• [Exercise goal] The answer must be the full listing, reproduced word for word.
....................
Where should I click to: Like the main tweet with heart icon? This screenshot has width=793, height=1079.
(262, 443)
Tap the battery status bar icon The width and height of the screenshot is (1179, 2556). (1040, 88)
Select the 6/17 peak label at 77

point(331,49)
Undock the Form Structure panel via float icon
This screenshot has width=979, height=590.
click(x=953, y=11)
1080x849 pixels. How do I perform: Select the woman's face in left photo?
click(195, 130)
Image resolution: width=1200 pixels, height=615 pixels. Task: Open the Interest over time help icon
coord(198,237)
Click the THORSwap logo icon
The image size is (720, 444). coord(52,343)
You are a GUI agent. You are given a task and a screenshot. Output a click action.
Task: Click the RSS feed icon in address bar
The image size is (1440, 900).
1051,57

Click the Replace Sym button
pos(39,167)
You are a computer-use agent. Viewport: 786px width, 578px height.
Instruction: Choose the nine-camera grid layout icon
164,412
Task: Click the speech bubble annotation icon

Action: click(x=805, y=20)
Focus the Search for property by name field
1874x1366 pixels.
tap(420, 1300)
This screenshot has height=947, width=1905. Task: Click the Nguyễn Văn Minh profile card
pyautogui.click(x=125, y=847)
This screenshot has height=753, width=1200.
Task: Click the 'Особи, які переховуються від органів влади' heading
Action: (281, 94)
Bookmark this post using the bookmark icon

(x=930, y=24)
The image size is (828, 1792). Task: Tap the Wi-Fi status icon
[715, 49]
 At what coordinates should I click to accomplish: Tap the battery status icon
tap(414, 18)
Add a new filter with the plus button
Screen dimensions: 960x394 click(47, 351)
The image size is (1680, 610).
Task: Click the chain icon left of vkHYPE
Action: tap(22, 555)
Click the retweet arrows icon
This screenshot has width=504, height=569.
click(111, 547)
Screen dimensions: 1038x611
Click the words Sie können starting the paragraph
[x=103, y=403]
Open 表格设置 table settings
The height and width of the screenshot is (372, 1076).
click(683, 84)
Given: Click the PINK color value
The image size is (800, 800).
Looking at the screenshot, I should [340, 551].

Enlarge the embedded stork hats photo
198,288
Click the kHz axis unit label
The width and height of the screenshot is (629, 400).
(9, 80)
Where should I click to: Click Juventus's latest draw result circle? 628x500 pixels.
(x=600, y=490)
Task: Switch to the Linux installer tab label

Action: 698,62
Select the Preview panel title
....................
• [Exercise answer]
Where should I click to: Like the main tweet with heart icon? This screenshot has width=793, height=1079.
(262, 443)
Tap the battery status bar icon The width and height of the screenshot is (1179, 2556). (1040, 88)
Select the 6/17 peak label at 77

point(331,49)
Undock the Form Structure panel via float icon
This screenshot has width=979, height=590.
click(x=953, y=11)
1080x849 pixels. How do I perform: Select the woman's face in left photo?
click(195, 130)
Image resolution: width=1200 pixels, height=615 pixels. Task: Open the Interest over time help icon
coord(198,237)
Click the THORSwap logo icon
The image size is (720, 444). coord(52,343)
You are a GUI agent. You are given a task and a screenshot. Output a click action.
Task: Click the RSS feed icon in address bar
The image size is (1440, 900).
1051,57

Click the Replace Sym button
pos(39,167)
You are a computer-use agent. Viewport: 786px width, 578px height.
Instruction: Choose the nine-camera grid layout icon
164,412
Task: Click the speech bubble annotation icon

Action: click(x=805, y=20)
Focus the Search for property by name field
1874x1366 pixels.
tap(420, 1300)
This screenshot has height=947, width=1905. Task: Click the Nguyễn Văn Minh profile card
pyautogui.click(x=125, y=847)
This screenshot has height=753, width=1200.
Task: Click the 'Особи, які переховуються від органів влади' heading
Action: (281, 94)
Bookmark this post using the bookmark icon

(x=930, y=24)
The image size is (828, 1792). Task: Tap the Wi-Fi status icon
[715, 49]
 At what coordinates should I click to accomplish: Tap the battery status icon
tap(414, 18)
Add a new filter with the plus button
Screen dimensions: 960x394 click(47, 351)
The image size is (1680, 610).
Task: Click the chain icon left of vkHYPE
Action: tap(22, 555)
Click the retweet arrows icon
This screenshot has width=504, height=569.
click(111, 547)
Screen dimensions: 1038x611
Click the words Sie können starting the paragraph
[x=103, y=403]
Open 表格设置 table settings
The height and width of the screenshot is (372, 1076).
click(683, 84)
Given: Click the PINK color value
The image size is (800, 800).
Looking at the screenshot, I should [340, 551].

Enlarge the embedded stork hats photo
198,288
Click the kHz axis unit label
The width and height of the screenshot is (629, 400).
(9, 80)
Where should I click to: Click Juventus's latest draw result circle? 628x500 pixels.
(x=600, y=490)
Task: Switch to the Linux installer tab label

Action: 698,62
Select the Preview panel title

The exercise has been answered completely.